> _Exercise brief_
Filter the listing for lines containing "resolution".

══════════════════════════════

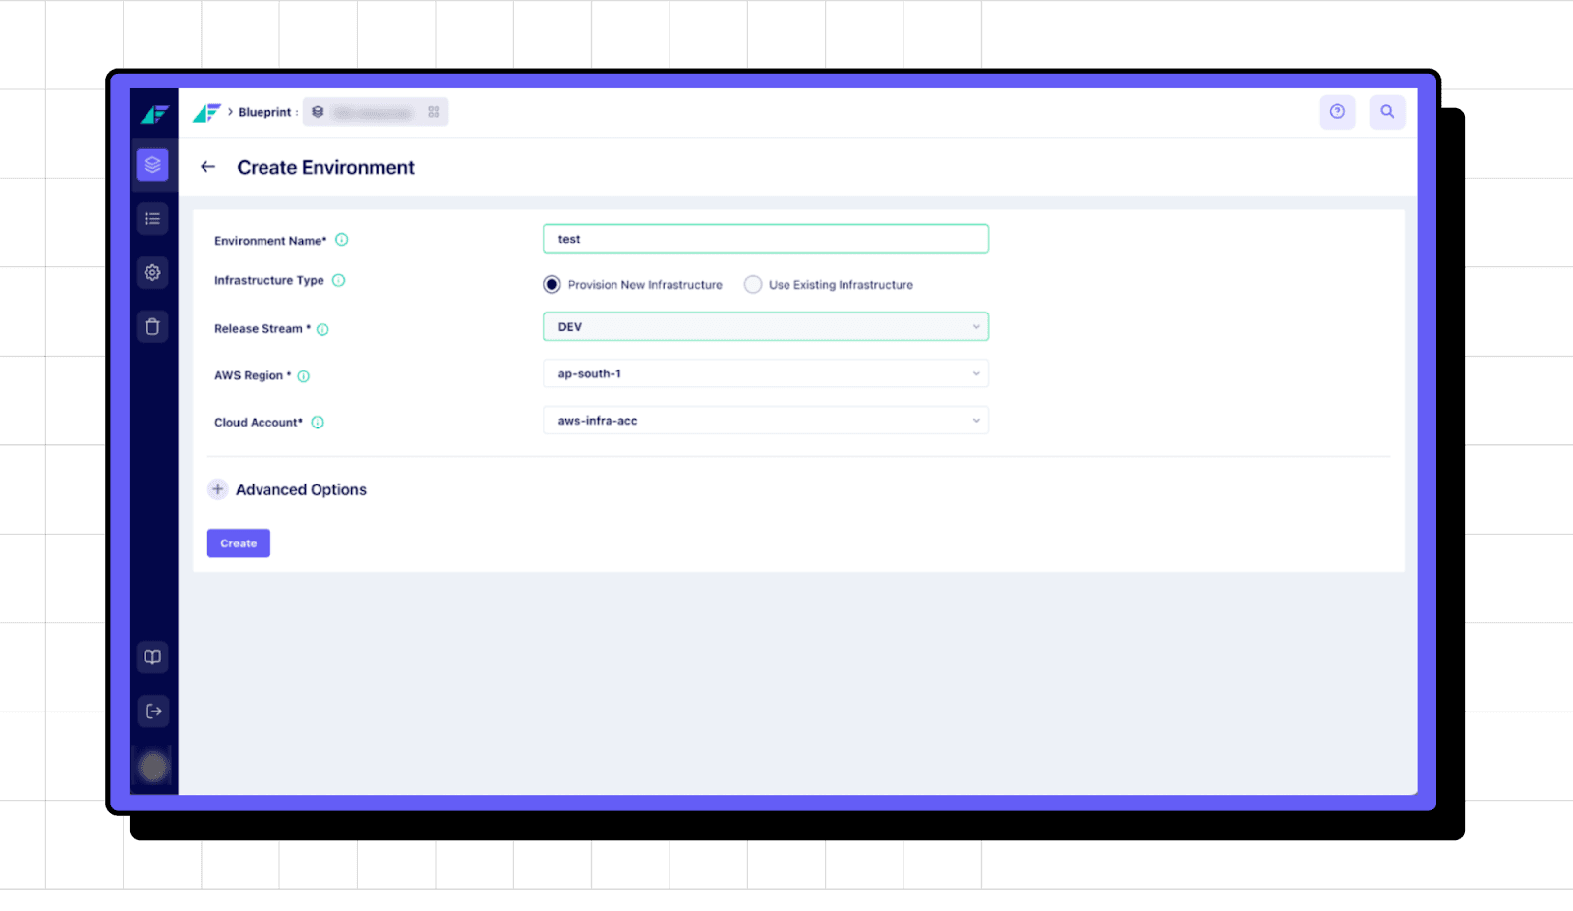The image size is (1573, 911).
Task: Open the list view sidebar icon
Action: click(152, 219)
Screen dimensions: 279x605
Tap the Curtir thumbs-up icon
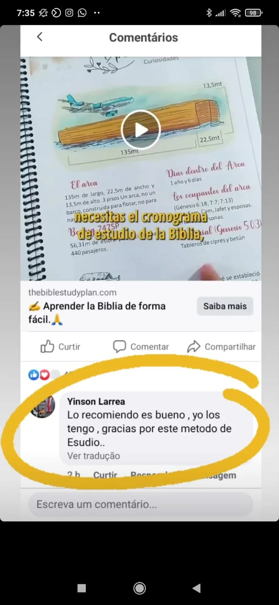pyautogui.click(x=47, y=346)
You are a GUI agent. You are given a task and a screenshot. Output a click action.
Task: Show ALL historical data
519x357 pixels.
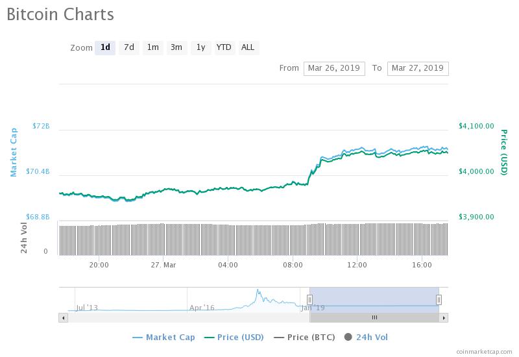248,47
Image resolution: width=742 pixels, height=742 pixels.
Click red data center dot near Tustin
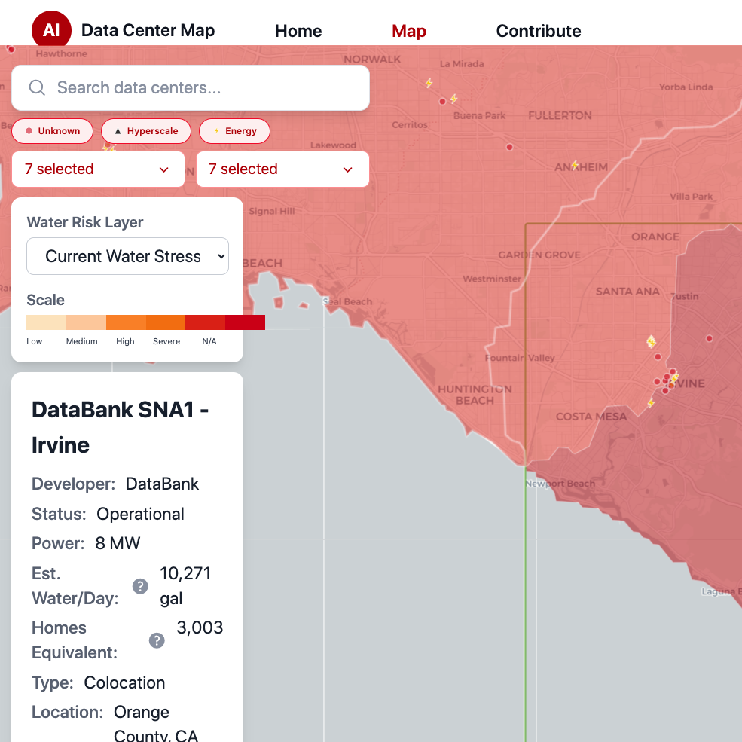[709, 338]
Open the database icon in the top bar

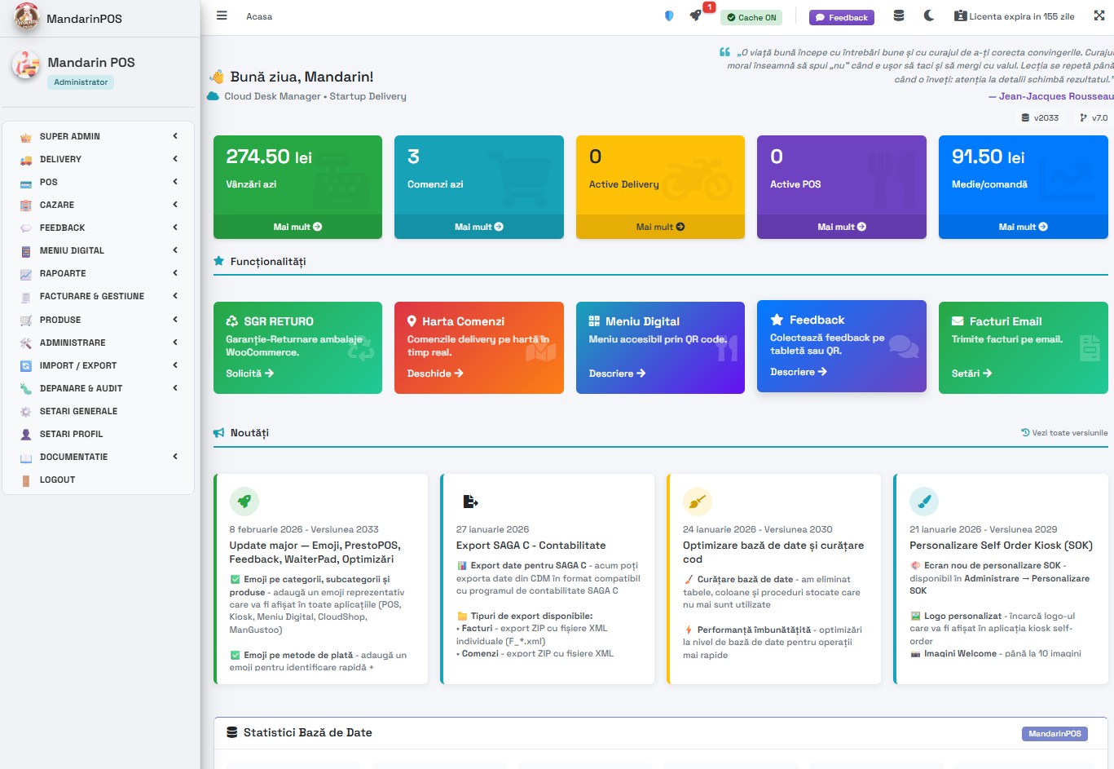(x=900, y=15)
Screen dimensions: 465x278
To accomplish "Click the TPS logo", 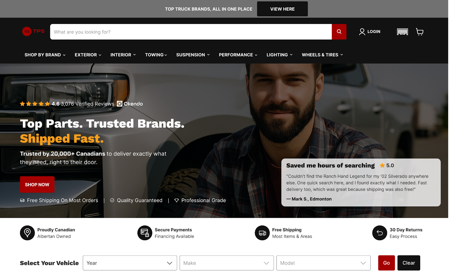I will 33,31.

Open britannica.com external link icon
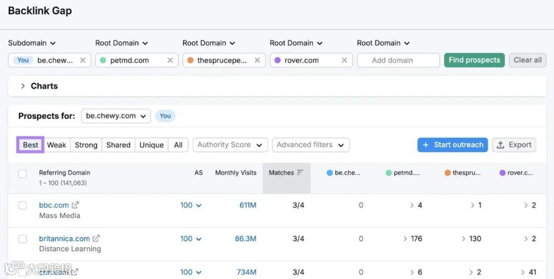96,238
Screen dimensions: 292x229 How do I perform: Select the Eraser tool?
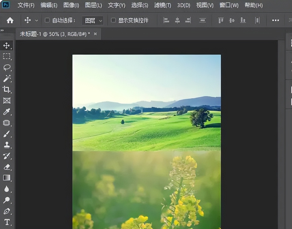click(7, 167)
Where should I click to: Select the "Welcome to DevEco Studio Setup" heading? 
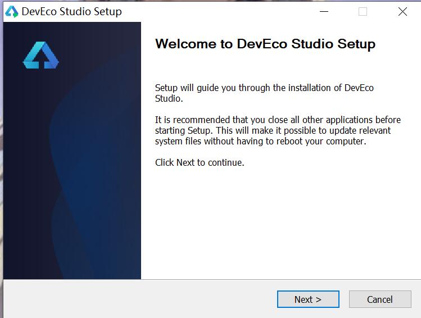coord(265,44)
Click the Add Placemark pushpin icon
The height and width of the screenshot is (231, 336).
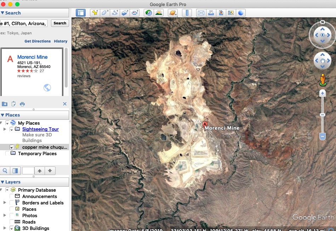tap(95, 13)
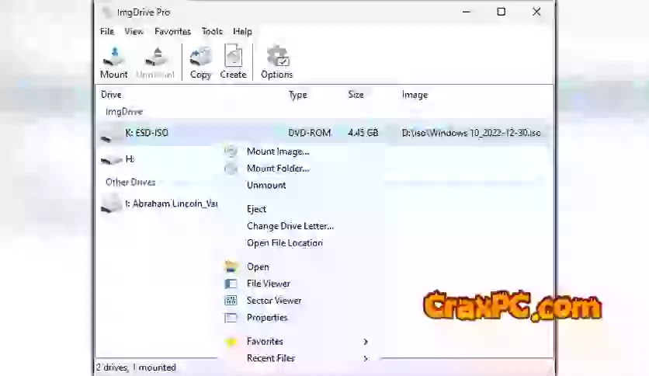Open Options from the toolbar
The width and height of the screenshot is (649, 376).
[x=276, y=58]
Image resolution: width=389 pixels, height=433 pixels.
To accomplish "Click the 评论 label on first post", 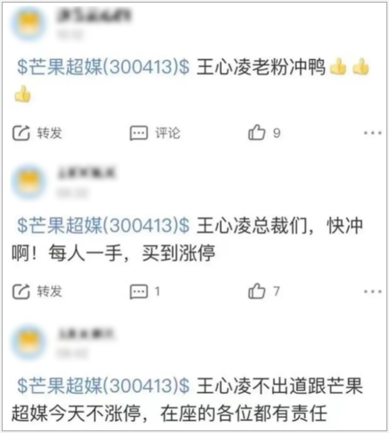I will (167, 133).
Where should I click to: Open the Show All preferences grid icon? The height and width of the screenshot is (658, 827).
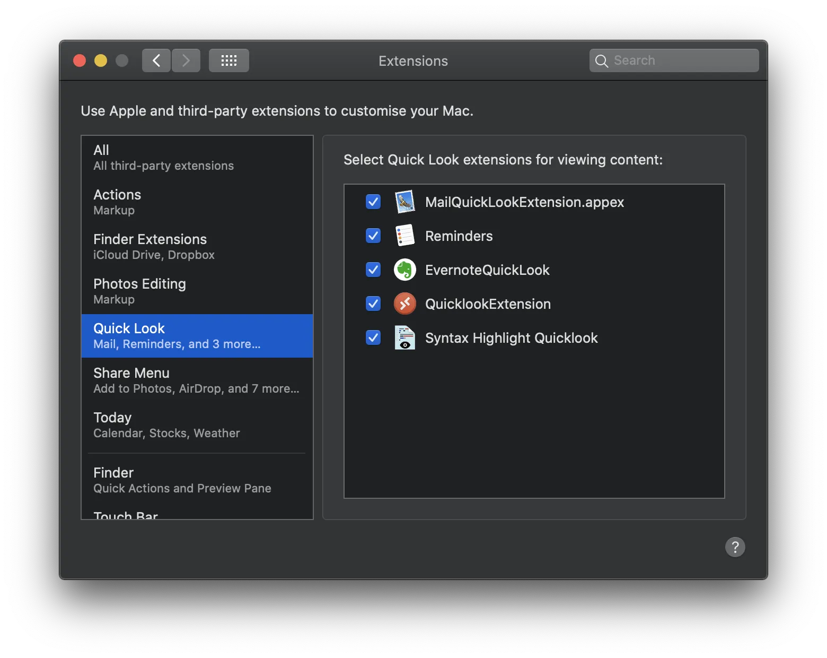[228, 60]
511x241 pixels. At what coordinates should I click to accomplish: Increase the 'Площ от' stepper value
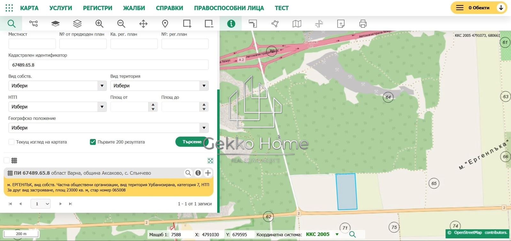(153, 105)
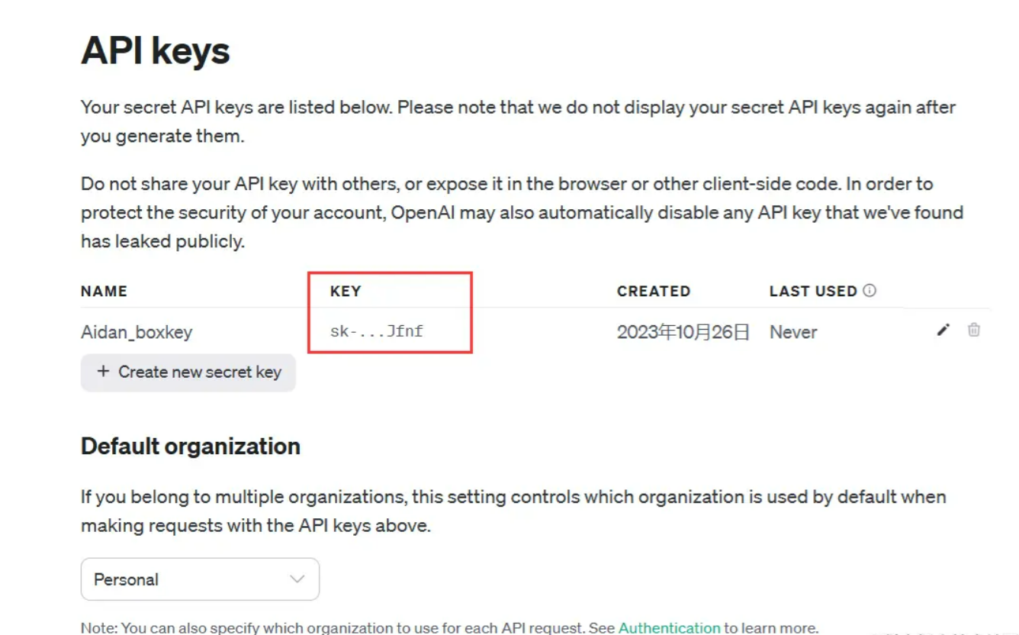Click the "Do not share your API key" paragraph
Screen dimensions: 1019x635
(x=522, y=212)
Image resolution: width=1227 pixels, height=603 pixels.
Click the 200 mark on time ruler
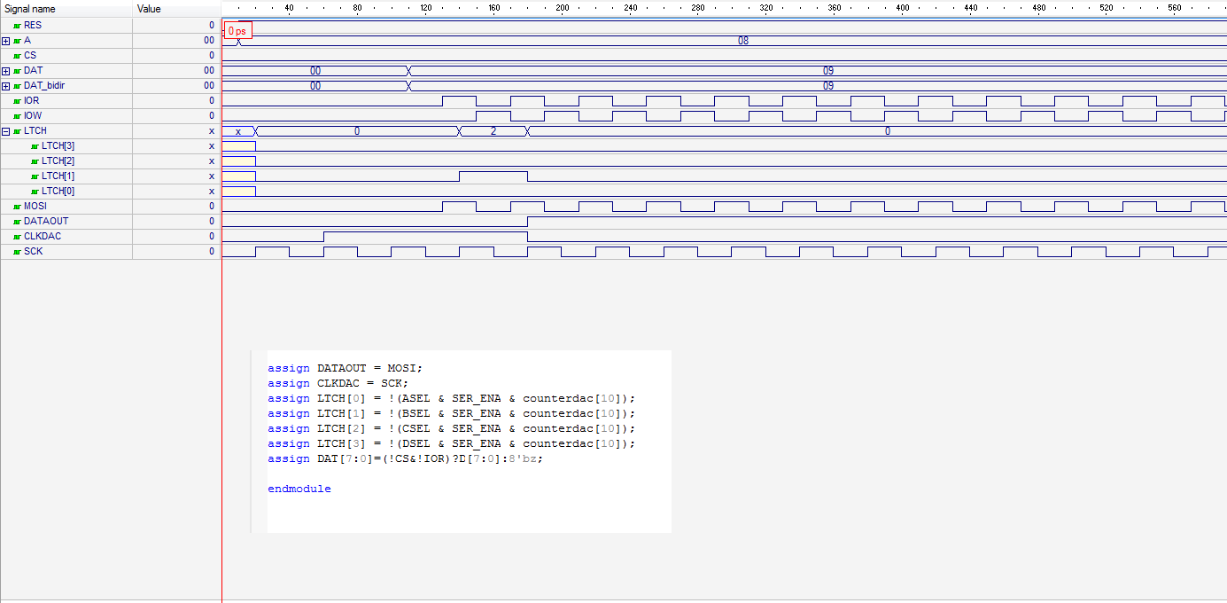point(562,8)
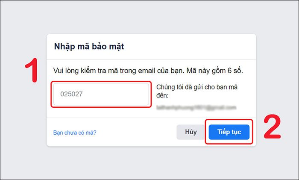Click the empty right side of the code field
Screen dimensions: 299x180
tap(124, 94)
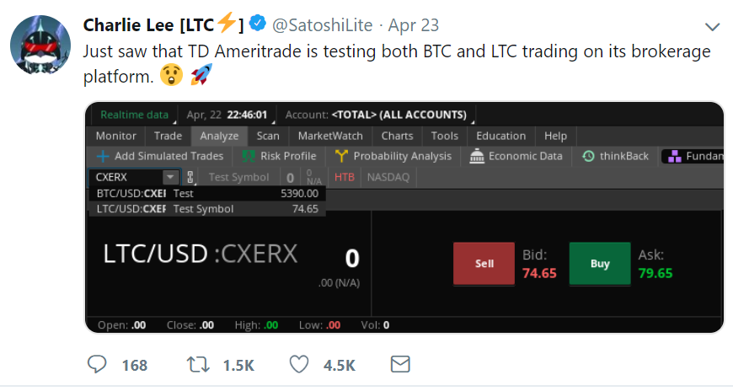Click the retweet icon
Screen dimensions: 733x391
196,364
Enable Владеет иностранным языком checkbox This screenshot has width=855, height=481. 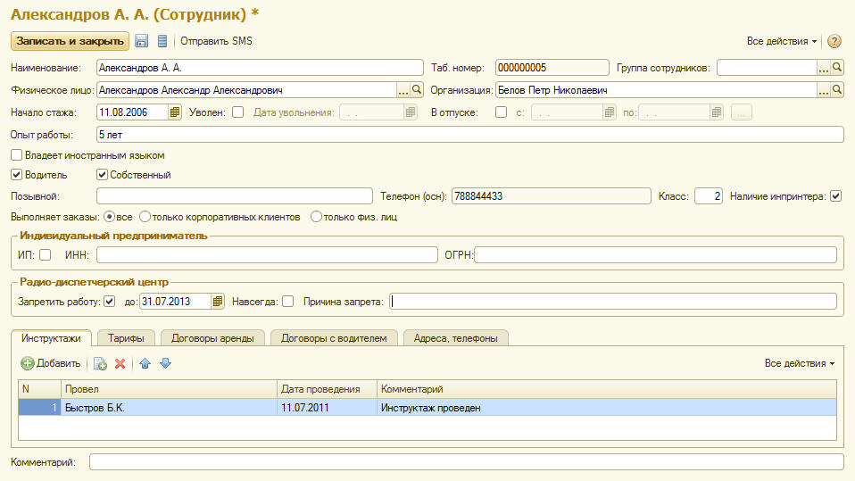point(17,155)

══════════════════════════════

> _Completed exercise_
Image resolution: width=742 pixels, height=742 pixels.
Image resolution: width=389 pixels, height=433 pixels.
Image resolution: width=1227 pixels, height=603 pixels.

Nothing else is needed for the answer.